TEXT SECTION -
---------------

I could have told her how much I loved her and needed her and didn’t want to hear her talk that way. I could have changed topics to distract her and shift her mood. (The ot
her day, I’d immediately swerved her into a monologue about how I should date men who read fiction because they were empathetic, but not men who wrote fiction, because they were overly sensitive and self-involved. Lately I’ve been telling Dad, she joked, “If you don’t do what I say, I won’t divorce you!”) I could have told her I’d met my Harry Goldenblatt, asked her why he hadn’t called, whether I should call him.
But I didn’t want to. I didn’t want to talk about Jon just to soothe her rage.

---------------

SOURCE EXCERPT -
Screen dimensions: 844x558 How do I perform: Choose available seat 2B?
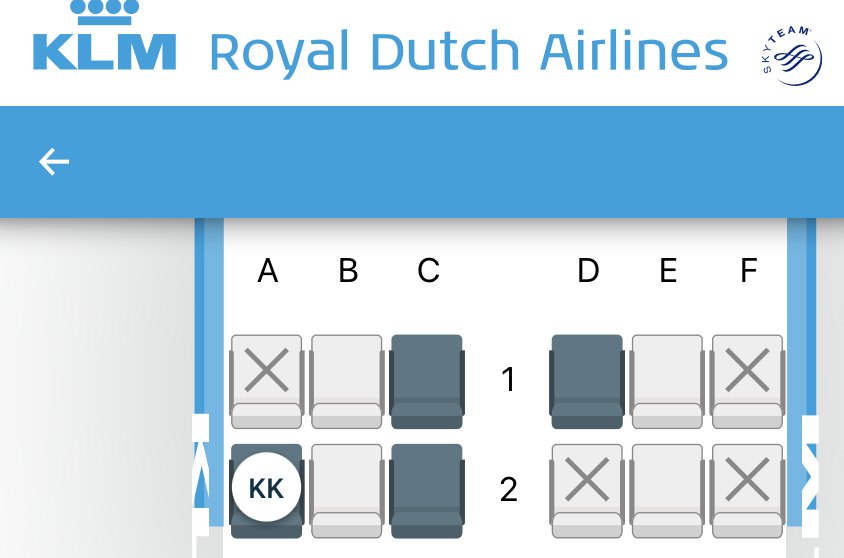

---------------

EXERCISE DIRECTIONS - Extend the passage about the talk with the mother, picking up right after its final sentence. The lines above are separate material and have nothing to do with the passage about the talk with the mother.

REPLY TO THE EXERCISE -
I also realized that I knew the answer: I shouldn’t call Jon. Not because of the Rules or playing hard to get, but because I didn’t want to. The truth was, I was shy, and he’d said he’d call me. I needed to be with someone reliable who could ease my anxieties and make me feel comfortable, not make me pretend to be the extrovert I really wasn’t.
“I’ve gotta go to a barbecue,” I said instead. “You’ll find a way out of the mess.”
Then, just as I walked into the party—Jon. “Are you coming over tonight?”
“Oh, OK,” I said, acting surprised, not-saying Why didn’t you call yesterday or Dude, do you even like me? Was I being too passive? Not honest? Or was some game acceptable, as long as it was fun?